2. The Approach. Say you have danced around the idea of reading Nietzsche, but have yet to jump in, or Kant has routinely been set aside since you have no idea where to begin. If you have been reading literature then you are already accustomed to reading for comprehension, which is one of actions a philosopher would like a reader to do. When you do pick up that philosophical text, a goal is to simply understand what the author is trying to say, to comprehend their point from their point of view.
3. Use more of what you know. Do you recall writing essays in school? Remember the bit about writing an argument? The philosopher is doing the same thing, creating an argument. The author of the text is attempting to persuade you, to sell you on the plausibility, or implausibility, as the case may be, of an idea. Just as writers use creative rhetorical devices to deliver a narrative and drive a plot, the author of a philosophical piece of writing employs similar strategies.
4. Do you agree? Nietzsche would look at all sides of an argument. He would examine, rather intensely, all the possibilities before coming to a conclusion. This is something that philosophy will ask of its reader: to consider what is being said and coming to an agreement or disagreement. Disagreeing will ultimately require more of you than agreeing will.

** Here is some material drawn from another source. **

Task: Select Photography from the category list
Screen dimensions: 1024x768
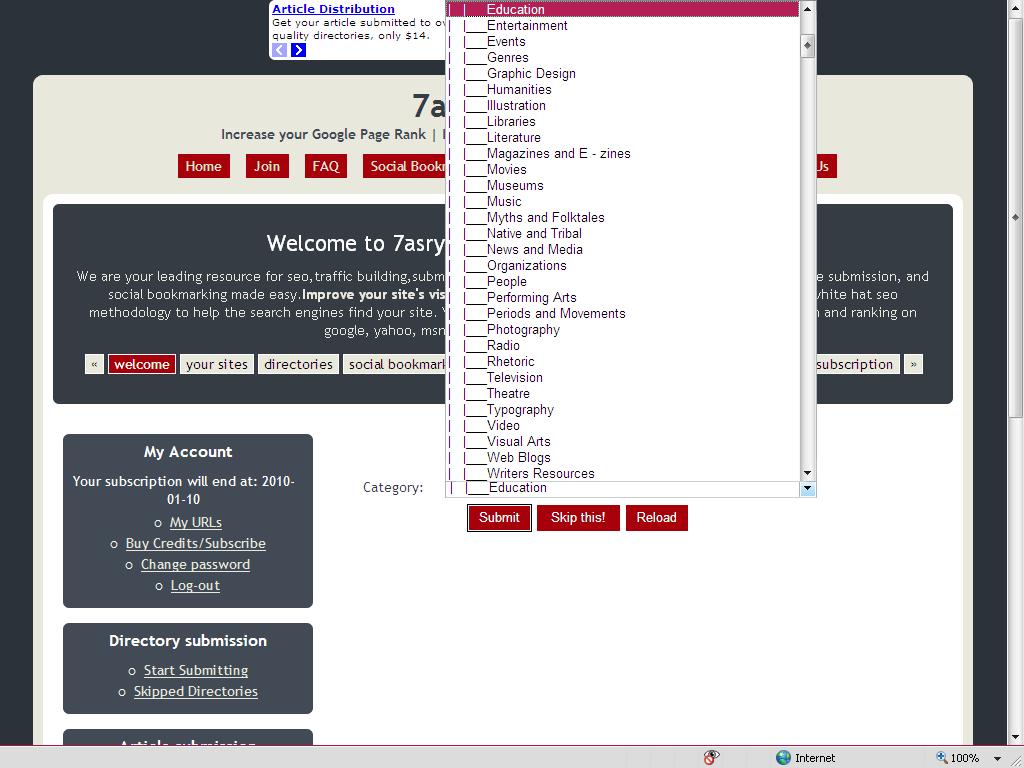Action: [x=523, y=330]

5. Allow yourself time. Philosophy is not quick. It is not instant. Reading philosophy pales in difficulty compared to actually writing it, so give the author the respect she or he deserves. Allow yourself the time to sit with an idea for a little while. Feel free to read a page, put the text down and do the dishes, or better yet, go for a walk. When reading philosophy, sometimes one is challenged to reexamine much of what one knows, values and believes. This is no small task, so respect that and remember that this is not a competition, but rather, an invitation. The writer is prompting you to have a conversation with yourself, long before you have that heated debate with your friends and colleagues.
We hope that this is a helpful start for you. These are some of the tips and pointers we wish someone would have given us before Freud was dropped in our laps. For now, the only other thing we can say is that the more you like a philosopher, the more time you will spend with her or him. If you find yourself suddenly considering Simone de Beauvoir while searching for a film to go see or watch on the telly, that is a good sign something she wrote struck a chord with you and you are already on your way to reading philosophy.
Do you have any favorite philosophers or tips for embarking on the field of Philosophy?